--- REQUIRED ACTIONS ---
1. In the chapter on how the Aymara think about time, which way does an Aymara speaker gesture when referring to the future?
2. Update the Aymara chapter by writing out its text from "These aren't anthropological" up to and including "time running out.", with "anxious" changed to "worried".
3. Take the chapter on how the Aymara and other cultures think about time further, picking up after its last sentence.

Part 3: The Reframe
Chapter 16: What the Aymara Know
In the Andes of South America, the Aymara people have a relationship with time that would seem backwards to most Westerners. For them, the past is in front. The future is behind.
This isn't a quirk of phrasing. It's reflected in their gestures. When an Aymara speaker refers to the past, they gesture forward, toward what's visible. When they refer to the future, they gesture behind them, toward what can't be seen. The logic is elegant: the past is known, therefore visible, therefore in front of you. The future is unknown, therefore invisible, therefore behind you.
In English, we do the opposite. We face the future. We put the past behind us. We "look forward" to things. We "move on." Our entire temporal orientation is forward-leaning, future-focused, perpetually reaching for what comes next.
In Mandarin, time moves vertically. "Last week" is literally "up one week." "Next week" is "down one week." Studies using functional brain imaging show that Mandarin speakers actually activate different neural pathways when thinking about time compared to English speakers. The language doesn't just describe time differently. It organises the brain's processing of time differently.
These aren't anthropological curiosities. They're evidence that the way you think about time is not fixed. It's culturally constructed, linguistically reinforced, and, potentially, changeable.
A 2025 study found that cyclical time concepts, thinking of time as seasons, cycles, and recurring patterns rather than as a line moving in one direction, change how people assess risk and perceive the future. People primed with cyclical time concepts saw the future as more predictable and felt less anxious about unlikely risks. Linear time priming produced the opposite: a sense of urgency, of irreversibility, of time running out.

--- DATASET CONTENT ---
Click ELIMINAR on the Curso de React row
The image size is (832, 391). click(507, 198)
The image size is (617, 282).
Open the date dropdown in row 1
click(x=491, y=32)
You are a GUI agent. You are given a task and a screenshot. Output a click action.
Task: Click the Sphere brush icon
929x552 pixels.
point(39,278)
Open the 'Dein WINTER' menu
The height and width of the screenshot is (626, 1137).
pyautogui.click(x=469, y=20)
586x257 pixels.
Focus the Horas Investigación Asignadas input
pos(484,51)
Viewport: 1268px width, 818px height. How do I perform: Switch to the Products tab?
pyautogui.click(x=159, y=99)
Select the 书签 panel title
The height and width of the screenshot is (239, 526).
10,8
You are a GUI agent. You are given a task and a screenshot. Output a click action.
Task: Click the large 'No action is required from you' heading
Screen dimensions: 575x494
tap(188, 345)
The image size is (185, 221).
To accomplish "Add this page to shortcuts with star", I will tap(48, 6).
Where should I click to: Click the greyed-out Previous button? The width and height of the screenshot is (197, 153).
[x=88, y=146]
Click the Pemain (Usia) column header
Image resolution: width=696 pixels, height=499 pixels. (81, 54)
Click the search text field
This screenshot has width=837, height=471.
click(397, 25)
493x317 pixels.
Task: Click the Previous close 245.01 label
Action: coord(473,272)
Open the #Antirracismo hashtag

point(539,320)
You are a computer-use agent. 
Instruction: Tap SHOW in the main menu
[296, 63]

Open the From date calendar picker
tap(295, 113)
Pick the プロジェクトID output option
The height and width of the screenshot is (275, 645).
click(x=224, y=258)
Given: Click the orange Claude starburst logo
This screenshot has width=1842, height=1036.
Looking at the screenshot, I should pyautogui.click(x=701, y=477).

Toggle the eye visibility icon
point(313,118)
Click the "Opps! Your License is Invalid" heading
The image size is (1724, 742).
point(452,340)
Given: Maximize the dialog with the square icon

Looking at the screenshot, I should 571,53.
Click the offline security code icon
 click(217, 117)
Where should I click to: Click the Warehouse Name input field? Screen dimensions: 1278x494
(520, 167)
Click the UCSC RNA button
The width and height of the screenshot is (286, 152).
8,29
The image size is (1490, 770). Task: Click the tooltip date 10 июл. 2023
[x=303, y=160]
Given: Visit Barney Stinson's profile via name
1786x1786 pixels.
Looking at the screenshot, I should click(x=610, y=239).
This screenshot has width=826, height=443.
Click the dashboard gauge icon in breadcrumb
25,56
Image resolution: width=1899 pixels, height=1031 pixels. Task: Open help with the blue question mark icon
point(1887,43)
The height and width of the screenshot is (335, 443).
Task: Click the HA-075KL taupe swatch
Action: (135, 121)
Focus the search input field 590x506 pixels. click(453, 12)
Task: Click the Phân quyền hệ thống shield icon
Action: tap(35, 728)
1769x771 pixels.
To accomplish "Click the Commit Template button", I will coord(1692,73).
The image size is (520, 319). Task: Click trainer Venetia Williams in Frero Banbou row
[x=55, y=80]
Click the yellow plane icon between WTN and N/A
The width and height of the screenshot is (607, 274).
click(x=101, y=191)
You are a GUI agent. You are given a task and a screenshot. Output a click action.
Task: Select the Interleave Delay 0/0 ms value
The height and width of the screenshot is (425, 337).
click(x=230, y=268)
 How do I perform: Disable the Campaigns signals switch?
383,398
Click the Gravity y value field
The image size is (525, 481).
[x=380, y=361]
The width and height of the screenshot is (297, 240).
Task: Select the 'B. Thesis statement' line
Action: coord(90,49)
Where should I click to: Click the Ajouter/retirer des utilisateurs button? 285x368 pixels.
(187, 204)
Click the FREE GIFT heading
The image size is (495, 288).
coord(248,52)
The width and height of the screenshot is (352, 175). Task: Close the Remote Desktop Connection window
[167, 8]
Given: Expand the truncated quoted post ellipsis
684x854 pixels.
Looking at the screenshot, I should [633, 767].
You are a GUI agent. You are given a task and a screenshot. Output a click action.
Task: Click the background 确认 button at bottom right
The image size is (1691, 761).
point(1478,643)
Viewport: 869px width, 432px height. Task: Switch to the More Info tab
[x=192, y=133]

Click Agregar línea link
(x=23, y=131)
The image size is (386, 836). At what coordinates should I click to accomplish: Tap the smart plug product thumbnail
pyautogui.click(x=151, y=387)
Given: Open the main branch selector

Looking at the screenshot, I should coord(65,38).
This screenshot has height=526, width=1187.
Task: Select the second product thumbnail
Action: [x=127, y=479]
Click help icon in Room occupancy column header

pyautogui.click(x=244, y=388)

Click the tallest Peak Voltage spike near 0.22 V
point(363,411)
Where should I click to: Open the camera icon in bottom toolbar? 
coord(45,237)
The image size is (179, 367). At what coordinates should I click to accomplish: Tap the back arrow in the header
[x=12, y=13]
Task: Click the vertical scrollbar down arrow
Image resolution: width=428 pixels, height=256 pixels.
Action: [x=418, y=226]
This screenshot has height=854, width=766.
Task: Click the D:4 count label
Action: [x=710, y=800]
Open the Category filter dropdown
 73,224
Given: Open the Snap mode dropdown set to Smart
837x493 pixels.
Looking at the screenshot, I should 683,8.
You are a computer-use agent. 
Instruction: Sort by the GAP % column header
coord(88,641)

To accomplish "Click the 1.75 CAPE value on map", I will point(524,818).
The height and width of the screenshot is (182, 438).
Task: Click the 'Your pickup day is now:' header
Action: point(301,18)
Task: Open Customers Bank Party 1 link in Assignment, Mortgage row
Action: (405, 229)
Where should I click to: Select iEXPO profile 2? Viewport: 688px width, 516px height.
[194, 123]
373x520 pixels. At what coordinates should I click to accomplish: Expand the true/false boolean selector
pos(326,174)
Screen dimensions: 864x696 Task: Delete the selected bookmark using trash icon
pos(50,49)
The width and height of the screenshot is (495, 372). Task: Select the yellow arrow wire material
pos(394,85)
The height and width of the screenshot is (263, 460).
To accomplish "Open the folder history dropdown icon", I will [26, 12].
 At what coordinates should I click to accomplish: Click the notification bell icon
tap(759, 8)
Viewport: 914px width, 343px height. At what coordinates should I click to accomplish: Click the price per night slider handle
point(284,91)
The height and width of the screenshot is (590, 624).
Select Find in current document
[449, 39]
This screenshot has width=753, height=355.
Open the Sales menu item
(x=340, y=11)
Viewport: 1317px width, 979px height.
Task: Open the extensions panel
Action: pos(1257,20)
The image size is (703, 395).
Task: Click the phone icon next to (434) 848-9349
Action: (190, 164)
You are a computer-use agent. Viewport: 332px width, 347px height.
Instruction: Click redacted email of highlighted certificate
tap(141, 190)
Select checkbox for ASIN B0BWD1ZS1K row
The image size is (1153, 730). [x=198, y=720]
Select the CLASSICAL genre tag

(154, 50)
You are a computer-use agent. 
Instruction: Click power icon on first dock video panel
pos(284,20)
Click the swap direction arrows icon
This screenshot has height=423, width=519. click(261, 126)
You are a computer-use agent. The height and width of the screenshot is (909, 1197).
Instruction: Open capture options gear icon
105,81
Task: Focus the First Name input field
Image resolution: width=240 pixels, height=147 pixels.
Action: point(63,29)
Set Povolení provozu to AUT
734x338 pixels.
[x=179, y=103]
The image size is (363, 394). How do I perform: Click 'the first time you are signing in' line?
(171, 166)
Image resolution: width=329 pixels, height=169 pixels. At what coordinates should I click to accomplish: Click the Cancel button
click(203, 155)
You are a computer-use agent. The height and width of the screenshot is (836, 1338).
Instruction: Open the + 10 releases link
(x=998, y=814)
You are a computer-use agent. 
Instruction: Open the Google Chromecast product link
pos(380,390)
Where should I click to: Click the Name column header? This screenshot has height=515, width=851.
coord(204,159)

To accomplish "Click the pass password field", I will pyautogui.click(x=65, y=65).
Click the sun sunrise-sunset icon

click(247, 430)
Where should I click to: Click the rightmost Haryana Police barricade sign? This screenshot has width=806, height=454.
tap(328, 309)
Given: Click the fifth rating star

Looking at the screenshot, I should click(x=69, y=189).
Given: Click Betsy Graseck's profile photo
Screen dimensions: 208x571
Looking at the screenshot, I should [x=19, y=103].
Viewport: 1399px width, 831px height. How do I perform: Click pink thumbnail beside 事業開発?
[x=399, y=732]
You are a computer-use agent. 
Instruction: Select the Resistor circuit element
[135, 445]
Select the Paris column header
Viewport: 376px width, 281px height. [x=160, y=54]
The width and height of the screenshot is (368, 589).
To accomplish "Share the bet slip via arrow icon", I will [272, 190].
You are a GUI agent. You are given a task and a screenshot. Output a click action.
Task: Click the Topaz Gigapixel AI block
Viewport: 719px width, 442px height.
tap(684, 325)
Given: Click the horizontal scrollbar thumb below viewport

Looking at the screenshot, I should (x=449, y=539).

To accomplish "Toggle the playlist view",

--- ANSWER SET ---
1. Behind them, toward what can't be seen.

2.
These aren't anthropological curiosities. They're evidence that the way you think about time is not fixed. It's culturally constructed, linguistically reinforced, and, potentially, changeable.
A 2025 study found that cyclical time concepts, thinking of time as seasons, cycles, and recurring patterns rather than as a line moving in one direction, change how people assess risk and perceive the future. People primed with cyclical time concepts saw the future as more predictable and felt less worried about unlikely risks. Linear time priming produced the opposite: a sense of urgency, of irreversibility, of time running out.

3.
Most Westerners live inside linear time without realising it's a choice. Time is a line. It moves forward. What's spent is gone. The future is a resource that's shrinking. This framing produces a particular emotional register: scarcity, urgency, acceleration. If time is a line and it's running out, then of course it feels like it's speeding up. The line is getting shorter.
But what if you held both perspectives? What if time were both a line and a cycle? What if you could feel the forward motion of your life and also feel the recurrence? Seasons come back. Skills deepen through repetition. Relationships evolve in spirals, revisiting the same themes at new levels. Your children go through phases that echo your own childhood. The garden you plant each spring is different and the same.
Cyclical time doesn't deny mortality. It doesn't pretend the future is infinite. It adds a layer of depth to the linear experience. It says: yes, time moves forward. And also, patterns recur. And within those recurrences, there's an opportunity for deeper engagement each time around.
The ancient Greeks had a word for this: kairos. As opposed to chronos, which is measured, quantitative time, one hour equalling every other hour, kairos is qualitative time. The right moment. The moment that carries weight. Chronos is the clock on the wall. Kairos is the instant when something shifts.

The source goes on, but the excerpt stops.